Where do I Find Appropriate Benchmarks for my Practice?
If you are a member of one or more medical associations, check the member’s section of their websites. Many organizations periodically survey their members and share deidentified financial and nonfinancial results as a member benefit. Even if the data is a few years old, chances are it is still reliable, and gives you information to use as a starting point for comparisons.
If you strike out with your medical association, ask your accountant. If a firm or individual accountant has a robust medical-practice client base, they may have access to financial data from various sources. Moreover, your accountant should be able to assist you in applying that data to your practice.
As a last resort, searching the internet can be a very good resource for financial data. Caution is required, however! When using information found online, do your homework on the organizations providing the content, and, if possible, confirm your findings across multiple independent resources.
How do I Apply Benchmarks to my Practice?
The most important driver of your financial success is revenue (see our blog Why Revenue Matters Most), so direct your initial research toward provider revenue and collections benchmarks. This information will provide insight on whether your team performance is in line with industry standards and your practice is structured to maximize revenue.
Once you have compared your revenue, turn your attention to the major expenses of the practice, including payroll, headcount, rent, medical supplies, technology, and compliance. Often you will find these benchmarks expressed as percentages of revenue. Compare these benchmarks to your practice performance to identify areas of potential improvement.
Other Tips
Many practice owners use benchmarking as a tool for cutting expenses. Responsible expense management is important, but do not fall into the trap of thinking that all expenses are bad. Instead, view your expenses as investments designed to promote a healthy revenue goal. For example, if the leading practices in your specialty spend 2% of collections on marketing and business development and you are only spending 1%, you might want to consider increasing that budget.

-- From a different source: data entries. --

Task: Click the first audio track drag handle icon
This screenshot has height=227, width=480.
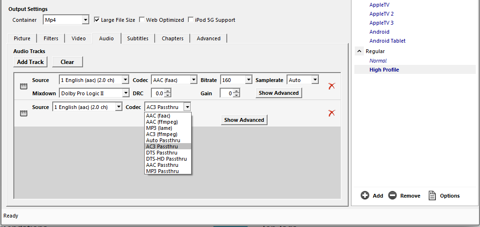Action: pyautogui.click(x=23, y=86)
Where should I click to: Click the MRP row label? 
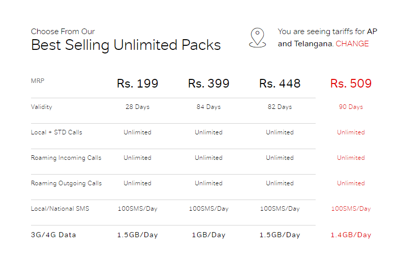coord(38,80)
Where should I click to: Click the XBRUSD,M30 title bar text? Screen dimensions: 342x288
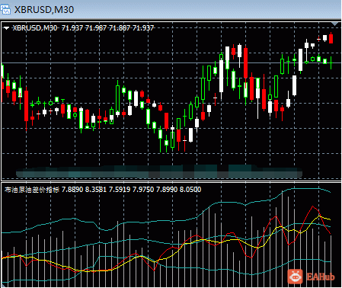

The same mindset goes into staffing. Your staff expense maybe 35% of collections when the industry standard is 30%. That does not mean you need to reduce headcount or freeze wages. If you have a great team and culture, paying a little bit more for that may be okay. If you are actively growing your practice, some excess capacity may be necessary.
Remember—you know your practice better than anyone. Don’t be afraid to set your own benchmark targets if you know where you want to go and how to get there. The main point of benchmarking is to have and use information to effectively manage your operational and financial performance.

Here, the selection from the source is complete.